I changed it to my preferred home page. It seemed to stick. I even rebooted and it stuck. So I clicked the browser’s Search icon and got a Million and One Beautiful, Bare, Bodacious Babes and a million and one browser windows. “Oh, yeah,” he said. “It happens there, too.”

Changing the search panel is very much like changing the home page, except that instead of using a dialog box, you hack the Registry. Thankfully, with Bagel Beagle gone, I could now use regedit (good thing, too—I was running out of goats), where I changed the search setting. Of course, I changed it to a Mystery Science Theater fan page, but at least it wasn’t doing any harm.

Back to Square One

The browser was now acting properly, but Outlook Express still caused a chain reaction that would have made Edward Teller proud. So I went to a proper search page, typed in a few appropriate keywords, pressed Enter, and waited to see what I found.

One site looked very promising. “What to do when Outlook Express crashes Microsoft Word, which crashes QuickTime, which crashes Outlook Express, Internet Explorer, Photoshop, and Where in the Hell is Carmen Miranda—even if you don’t own that game.” I clicked it, and up came a Million and One Beautiful, Bare, Bodacious Babes and a million and one browser windows.

I returned to msconfig and eliminated a new autoloading program called “This Is A Completely Innocent Program That Has Nothing To Do With A Million and One Babes.exe.” Then I rebooted and reset both the home and search pages. Then I did the search again and went to the same link.

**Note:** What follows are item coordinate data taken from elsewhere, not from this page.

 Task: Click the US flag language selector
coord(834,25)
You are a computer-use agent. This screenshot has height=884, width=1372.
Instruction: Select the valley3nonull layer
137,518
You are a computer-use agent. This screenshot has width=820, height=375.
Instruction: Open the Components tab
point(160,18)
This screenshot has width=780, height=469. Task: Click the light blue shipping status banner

The fix, as it turned out, involved opening up Outlook Express’ Options dialog box, and unchecking the “Mess Up Everything When I Load Word” option. Who would have thought.

“There,” I said triumphantly when everything loaded normally (if you can call anything Windows does normal).

“Great! Thanks a lot, Dad.” Then he paused. “While you’re at it, do you suppose you can figure out why the CD drive no longer plays audio CDs, the tab key inserts a tilde, and the contents of My Documents gets wiped out with every boot?”

By now it was getting dark, and his last load was almost dry. “Nebuchadnezzar,” I said, “I think maybe it’s time to buy you a new computer.”